= YOUR OBJECTIVE =
What follows is a set of records. Repeat them word for word.

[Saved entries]
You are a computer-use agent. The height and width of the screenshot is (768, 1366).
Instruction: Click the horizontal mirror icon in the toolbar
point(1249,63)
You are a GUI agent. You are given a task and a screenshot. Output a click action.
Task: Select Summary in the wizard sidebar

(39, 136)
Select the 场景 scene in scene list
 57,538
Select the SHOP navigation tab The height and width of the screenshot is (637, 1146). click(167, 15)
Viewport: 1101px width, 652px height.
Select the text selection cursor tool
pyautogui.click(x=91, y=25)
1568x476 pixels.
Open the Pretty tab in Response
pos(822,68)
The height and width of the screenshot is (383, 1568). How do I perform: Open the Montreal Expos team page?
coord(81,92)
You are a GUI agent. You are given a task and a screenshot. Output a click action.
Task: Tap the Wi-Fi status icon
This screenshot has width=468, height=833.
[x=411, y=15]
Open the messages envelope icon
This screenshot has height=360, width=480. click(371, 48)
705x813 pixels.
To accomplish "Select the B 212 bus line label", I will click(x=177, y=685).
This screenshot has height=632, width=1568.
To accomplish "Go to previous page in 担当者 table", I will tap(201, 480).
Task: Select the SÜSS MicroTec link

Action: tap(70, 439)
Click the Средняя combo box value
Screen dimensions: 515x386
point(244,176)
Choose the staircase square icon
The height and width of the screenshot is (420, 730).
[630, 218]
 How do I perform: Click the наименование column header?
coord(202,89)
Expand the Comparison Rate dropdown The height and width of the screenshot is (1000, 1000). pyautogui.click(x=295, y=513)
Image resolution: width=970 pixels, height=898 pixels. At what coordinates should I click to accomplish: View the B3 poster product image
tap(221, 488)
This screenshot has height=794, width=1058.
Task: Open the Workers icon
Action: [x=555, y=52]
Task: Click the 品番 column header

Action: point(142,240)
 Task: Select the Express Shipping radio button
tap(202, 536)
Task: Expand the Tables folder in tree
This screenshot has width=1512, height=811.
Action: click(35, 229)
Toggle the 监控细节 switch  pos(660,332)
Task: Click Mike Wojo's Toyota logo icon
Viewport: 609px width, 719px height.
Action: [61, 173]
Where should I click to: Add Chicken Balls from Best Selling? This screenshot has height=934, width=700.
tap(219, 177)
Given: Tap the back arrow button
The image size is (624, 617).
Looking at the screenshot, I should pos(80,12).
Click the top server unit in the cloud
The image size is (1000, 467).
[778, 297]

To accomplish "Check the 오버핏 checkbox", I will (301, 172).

= ANSWER =
You are a computer-use agent. The height and width of the screenshot is (768, 1366).
Instruction: Click the horizontal mirror icon in the toolbar
point(1249,63)
You are a GUI agent. You are given a task and a screenshot. Output a click action.
Task: Select Summary in the wizard sidebar

(39, 136)
Select the 场景 scene in scene list
 57,538
Select the SHOP navigation tab The height and width of the screenshot is (637, 1146). click(167, 15)
Viewport: 1101px width, 652px height.
Select the text selection cursor tool
pyautogui.click(x=91, y=25)
1568x476 pixels.
Open the Pretty tab in Response
pos(822,68)
The height and width of the screenshot is (383, 1568). How do I perform: Open the Montreal Expos team page?
coord(81,92)
You are a GUI agent. You are given a task and a screenshot. Output a click action.
Task: Tap the Wi-Fi status icon
This screenshot has width=468, height=833.
[x=411, y=15]
Open the messages envelope icon
This screenshot has height=360, width=480. click(371, 48)
705x813 pixels.
To accomplish "Select the B 212 bus line label", I will click(x=177, y=685).
This screenshot has height=632, width=1568.
To accomplish "Go to previous page in 担当者 table", I will tap(201, 480).
Task: Select the SÜSS MicroTec link

Action: tap(70, 439)
Click the Средняя combo box value
Screen dimensions: 515x386
point(244,176)
Choose the staircase square icon
The height and width of the screenshot is (420, 730).
[630, 218]
 How do I perform: Click the наименование column header?
coord(202,89)
Expand the Comparison Rate dropdown The height and width of the screenshot is (1000, 1000). pyautogui.click(x=295, y=513)
Image resolution: width=970 pixels, height=898 pixels. At what coordinates should I click to accomplish: View the B3 poster product image
tap(221, 488)
This screenshot has height=794, width=1058.
Task: Open the Workers icon
Action: [x=555, y=52]
Task: Click the 品番 column header

Action: point(142,240)
 Task: Select the Express Shipping radio button
tap(202, 536)
Task: Expand the Tables folder in tree
This screenshot has width=1512, height=811.
Action: click(35, 229)
Toggle the 监控细节 switch  pos(660,332)
Task: Click Mike Wojo's Toyota logo icon
Viewport: 609px width, 719px height.
Action: [61, 173]
Where should I click to: Add Chicken Balls from Best Selling? This screenshot has height=934, width=700.
tap(219, 177)
Given: Tap the back arrow button
The image size is (624, 617).
Looking at the screenshot, I should pos(80,12).
Click the top server unit in the cloud
The image size is (1000, 467).
[778, 297]

To accomplish "Check the 오버핏 checkbox", I will (301, 172).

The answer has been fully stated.